21 Questions for the People of Ferguson


A simple yes and no questionnaire:

1. Is it right to steal?

2. Is it right to intimidate a small clerk who asks you to pay for merchandise you are walking out of the store with?

3. Is it right push the smaller clerk physically away when he wants you to pay for something you took from the store?

4. Is stealing from a convenience store perfectly good, and a nice thing to do?

5. Should young people walk in the street when that street is a busily traveled state highway running through the city if there are sidewalks provided?

6. Is a police officer wrong in telling young men to walk on the sidewalk when they are walking in the street with heavy traffic?

7. Is it unreasonable to say that walking in a street with heavy traffic is hazardous and could cause an accident causing damage to vehicles or even death to pedestrians?

8. Is it wrong for parents to teach their children to not walk in the street and always use the sidewalks?

9. Should we walk out in a high trafficked street when there are sidewalks?

10. Is it right when you’re told by a police officer to do the right thing that’s very easy to do, to defy his order and refuse to comply.

11. Is a police officer wrong to tell two young men to walk on the sidewalks?

12. Is it such a hard thing for two young men to step over onto the sidewalk?

13. If the two young men refuse and ignore the officer’s order is there any good reason they should refuse?

14. If the two young men refuse to obey the law officer’s order is it wrong for the officer to tell them again?

15. If the law officer tells them again to walk on the sidewalk and one of the young men suddenly slugs the officer in the face several times and injures the officer and almost knocks him out, do we consider that to be very reasonable.

16. If the young man commits battery against an officer of the law because he was told to not walk in the street, is that the way everybody should treat civil officers when they are corrected for a misdemeanor?

17. Is it right and good that the young man physically struggled with the officer in an attempt to take the officer’s gun from its holster on his gun belt?

18. If the young man failed to subdue or kill the officer with his own gun and ran from the scene after committing the crime, was it wrong for the injured officer to come out of his squad car and order the young man to “freeze!” and arrest him for resisting arrest, committing battery and bodily injury to an officer of the law?

19. If the young man taunted the officer of the law saying to him that he wouldn’t shoot him (which at that time he had not done but had his gun pointed at him) and started walking toward the injured and dazed officer brazenly and in a threatening way. Should the officer allow the (now proven to be) violent young man to beat him again?

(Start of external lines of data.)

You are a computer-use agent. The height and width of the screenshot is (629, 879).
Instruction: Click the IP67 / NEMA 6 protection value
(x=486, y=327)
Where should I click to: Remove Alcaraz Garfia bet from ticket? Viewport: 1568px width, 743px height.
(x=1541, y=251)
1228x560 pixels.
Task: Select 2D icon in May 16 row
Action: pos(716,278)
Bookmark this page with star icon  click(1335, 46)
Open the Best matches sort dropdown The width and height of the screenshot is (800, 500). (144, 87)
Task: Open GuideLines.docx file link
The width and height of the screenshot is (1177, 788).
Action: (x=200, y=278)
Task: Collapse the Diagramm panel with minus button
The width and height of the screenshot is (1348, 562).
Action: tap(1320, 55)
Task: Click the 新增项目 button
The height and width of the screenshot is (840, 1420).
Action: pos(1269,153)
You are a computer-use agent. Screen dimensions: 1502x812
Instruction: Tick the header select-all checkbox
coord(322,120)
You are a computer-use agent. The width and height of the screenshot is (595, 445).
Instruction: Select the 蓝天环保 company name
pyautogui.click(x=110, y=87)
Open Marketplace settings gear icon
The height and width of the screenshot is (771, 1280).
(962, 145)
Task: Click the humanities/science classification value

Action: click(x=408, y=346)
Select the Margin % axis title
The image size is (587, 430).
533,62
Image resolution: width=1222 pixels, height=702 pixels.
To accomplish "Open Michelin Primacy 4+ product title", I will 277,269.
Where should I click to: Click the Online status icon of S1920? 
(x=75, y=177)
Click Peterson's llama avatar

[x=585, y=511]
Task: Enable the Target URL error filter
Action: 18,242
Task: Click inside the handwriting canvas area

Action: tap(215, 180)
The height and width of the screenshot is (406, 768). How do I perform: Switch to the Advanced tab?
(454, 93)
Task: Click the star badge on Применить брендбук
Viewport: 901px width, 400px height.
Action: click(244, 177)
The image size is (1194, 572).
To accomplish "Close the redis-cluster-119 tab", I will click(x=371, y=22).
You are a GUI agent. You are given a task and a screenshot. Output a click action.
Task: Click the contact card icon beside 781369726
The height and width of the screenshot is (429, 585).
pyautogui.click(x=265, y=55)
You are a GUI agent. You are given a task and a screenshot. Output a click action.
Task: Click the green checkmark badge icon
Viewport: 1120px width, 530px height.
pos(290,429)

20. If the officer does not shoot the young man when he stops running away from him as he was but stops, turns and walks toward the officer suddenly lunging forward racing toward the officer with apparent intentions of attacking the officer again and the officer facing the danger of being physically beaten and then possibly end up being shot and killed with his own firearm, should he allow the much bigger man to attack him and possibly be killed by the thief?

21. Is it wrong to walk on the sidewalk?

What has happened to common sense and human logic when it becomes wrong to walk on the sidewalk the city paid a lot of money to provide. According to normal people cars drive on streets and people walk on sidewalks. Michael Brown defied many common principles of human behavior that day. That day he was acting in a completely dysfunctional manner in about everything he did. THEN WE MAKE THE OFFICER LOOK LIKE HE IS THE ONE DYSFUNCTIONAL. THE RACISTS CALL THIS RACISM. The racists call law and order racism.

When an officer of the law requires a young man to abide by the order of things and tells the young man to comply with the more peaceful arrangement by walking on the sidewalks provided for the safety of pedestrians, Michael Brown decides to rebel against the order of things and violate the principles of order that began with a robbery and ended with his death and then we blame the officer for his death which he himself caused by one act of violence after another until he ended up dead on the street.

What a tragedy! A promising young man with a bad attitude and a violent nature according to everything he did leading up to his death. But those who believe and worship the myth of racism blame everything on the officer who was doing his job to restore order – just telling the boys to get out of the street and walk on the sidewalk. Such a simple thing. But racists keep treating the affects instead of the first cause in the first place – attitudes.

He that justifieth the wicked, and he that condemneth the just, even they both are abomination to the LORD. Proverbs 17:15

These six things doth the LORD hate: yea, seven are an
abomination unto him: 17A proud look, a lying tongue, and hands that shed innocent blood, 18 An heart that deviseth wicked imaginations, feet that be swift in running to mischief, 19 A false witness that speaketh lies, and he that soweth discord among brethren. Proverbs 6:16-19.